It has been a pothole day. My definition of a pothole day is a day that feels very similar to hitting a huge pothole. That feeling of driving along not worried about what lies ahead and just when your attention is focused on something else for a brief moment, WHAM, KERCHUNK, a pothole. It throws you off, it messes with the alignment on your car... See where I'm going?
I have really been doing ok lately, feeling strong, praying a lot and focusing on all our blessings, (having said that makes me feel guilty about how I'm feeling, did that make sense?) anyway, I've been motoring along ok. Today has just been hard. I've been so emotional about everything, wondering why it has to be so difficult everyday. With our finances the way they are everything becomes a major decision.
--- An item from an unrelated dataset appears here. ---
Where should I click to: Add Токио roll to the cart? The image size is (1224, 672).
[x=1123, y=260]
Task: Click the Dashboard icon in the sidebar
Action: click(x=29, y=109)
There isn't freedom when there isn't money. One of the things that has been particularly hard on me is the fact that I've lost friends.(I know it's said that your true friends will be there no matter what, but they were good friends to me) and I probably haven't lost then in the truer sense of that word but it's difficult when it takes money just to leave your house. People like getting together for coffee or lunch, sometimes a movie or a girl's night. I can't participate in any of these things and if I do the other person ends up paying for me and that just really gets old. I feel pathetic when this happens because I know I can't reciprocate the favor. I am thankful for friends that will take care of me like that but I can just imagine that they're sitting there thinking to themselves "I'm not asking her to do anything again, I'll probably have to pay her way." Don't get me wrong, I won't even go out unless I have a little money to at least pay my way, but much of the time I won't have to pay because they know my money situation and offer. This is a lovely gesture that again, I'm grateful for but I just wish I had money to spend once in a while so I can pay their way for a change.
I really miss my friends.
Christamstime is just a ridiculous time for us. I try and tell myself that Christmas isn't really about all the presents, la la la, etc... But let's be honest, having presents under that tree from Santa is a pretty big deal to a 9 and 4 yr old. They don't realize that Santa's budget has become infinitely smaller than ever. I tried telling my 4 yr old that Santa gets presents for so many girls and boys that he can't get everything he wants. He says, "Yeah he can, he makes the toys"
Who came up with that lovely portion of the story? Why can't they rewrite it so that Santa has to shop at Wal-mart with all the people and sometimes they run out of toys. - Yes, I like that better.
Needless to say, I'm still grateful for everything we have. We are very blessed. It has just been a pothole kind of day. I lost my focus and now my alignment is off, time to take myself to the repair shop, the one that's owned and operated by Jesus.